Prime Minister Pushpa Kamal Dahal resigned yesterday in keeping with a deal he had reached with the Nepali Congress (NC) some 10 months ago. PM Dahal announced his resignation in a televised address, saying he wanted to break the culture of breaking political promises and that he would now move forward as per the deal he had reached with the Nepali Congress. Dahal’s resignation paved the way for NC President Sher Bahadur Deuba to take over the government leadership. The NC and CPN (Maoist Centre) in July last year had forged a “gentleman’s agreement” which said Dahal would become the prime minister with the NC’s backing until the local level elections and then make way for Deuba to take over. President Bidya Devi Bhandari approved his resignation. Dahal’s 30-minute address mainly focused on what his government had achieved in the last 10 months, which ranged from ridding the country of power cuts to successful conduction of the first phase of local elections to GDP growth to signing of the Belt and Road Initiative with China to Kathmandu-Nijgadh Expressway.
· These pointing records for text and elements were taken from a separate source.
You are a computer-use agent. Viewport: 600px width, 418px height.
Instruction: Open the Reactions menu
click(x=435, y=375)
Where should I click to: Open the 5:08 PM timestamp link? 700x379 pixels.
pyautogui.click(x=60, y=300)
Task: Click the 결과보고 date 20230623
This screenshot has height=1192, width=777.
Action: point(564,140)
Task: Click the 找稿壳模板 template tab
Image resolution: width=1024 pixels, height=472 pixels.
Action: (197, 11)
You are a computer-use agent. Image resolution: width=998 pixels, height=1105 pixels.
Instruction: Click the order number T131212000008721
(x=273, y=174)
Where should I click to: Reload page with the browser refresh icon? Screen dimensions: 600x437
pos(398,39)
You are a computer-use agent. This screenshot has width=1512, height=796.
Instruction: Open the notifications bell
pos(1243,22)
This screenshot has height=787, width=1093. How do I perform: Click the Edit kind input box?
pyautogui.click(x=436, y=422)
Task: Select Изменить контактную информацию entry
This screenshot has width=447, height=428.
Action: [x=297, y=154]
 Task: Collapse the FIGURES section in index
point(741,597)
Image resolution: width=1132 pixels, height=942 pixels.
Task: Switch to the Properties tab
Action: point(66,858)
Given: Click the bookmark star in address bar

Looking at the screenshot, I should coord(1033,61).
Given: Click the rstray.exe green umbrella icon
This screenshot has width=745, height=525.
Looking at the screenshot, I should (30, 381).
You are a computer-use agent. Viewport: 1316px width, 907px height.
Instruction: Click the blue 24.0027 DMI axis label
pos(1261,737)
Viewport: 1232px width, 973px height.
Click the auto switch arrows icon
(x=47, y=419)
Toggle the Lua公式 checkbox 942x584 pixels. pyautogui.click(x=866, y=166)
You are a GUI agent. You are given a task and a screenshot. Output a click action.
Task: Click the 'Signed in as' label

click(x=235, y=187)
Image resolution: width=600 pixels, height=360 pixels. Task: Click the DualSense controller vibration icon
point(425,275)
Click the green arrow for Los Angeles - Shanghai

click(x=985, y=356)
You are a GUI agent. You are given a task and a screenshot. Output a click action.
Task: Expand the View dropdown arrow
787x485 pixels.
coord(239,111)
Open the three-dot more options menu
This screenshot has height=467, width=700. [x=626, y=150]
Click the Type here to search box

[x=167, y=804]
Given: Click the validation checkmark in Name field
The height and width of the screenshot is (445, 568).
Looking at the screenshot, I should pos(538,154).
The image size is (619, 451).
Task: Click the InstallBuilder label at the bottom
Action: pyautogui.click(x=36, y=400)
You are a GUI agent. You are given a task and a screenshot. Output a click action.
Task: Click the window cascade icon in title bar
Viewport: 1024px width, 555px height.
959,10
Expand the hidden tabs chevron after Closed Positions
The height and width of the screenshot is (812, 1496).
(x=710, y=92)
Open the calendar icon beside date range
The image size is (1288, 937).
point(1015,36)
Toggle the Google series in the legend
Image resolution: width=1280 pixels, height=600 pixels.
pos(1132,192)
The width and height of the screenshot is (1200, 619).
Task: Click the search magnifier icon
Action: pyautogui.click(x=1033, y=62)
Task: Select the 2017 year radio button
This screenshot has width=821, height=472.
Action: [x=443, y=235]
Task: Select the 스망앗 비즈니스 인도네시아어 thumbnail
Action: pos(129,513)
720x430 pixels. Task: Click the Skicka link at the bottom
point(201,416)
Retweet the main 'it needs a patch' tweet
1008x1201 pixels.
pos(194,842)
Dahal, however, did not mention constitution amendment, one of the major commitments he had made with the Madhes-based parties before returning to power. Even after Dahal’s resignation, there was still confusion as to under whose leadership the second phase of polls would be conducted. It could take days before Deuba became the prime minister. Maoist Centre Spokesperson Pampha Bhusal, however, said a new government would be formed before the second phase of elections.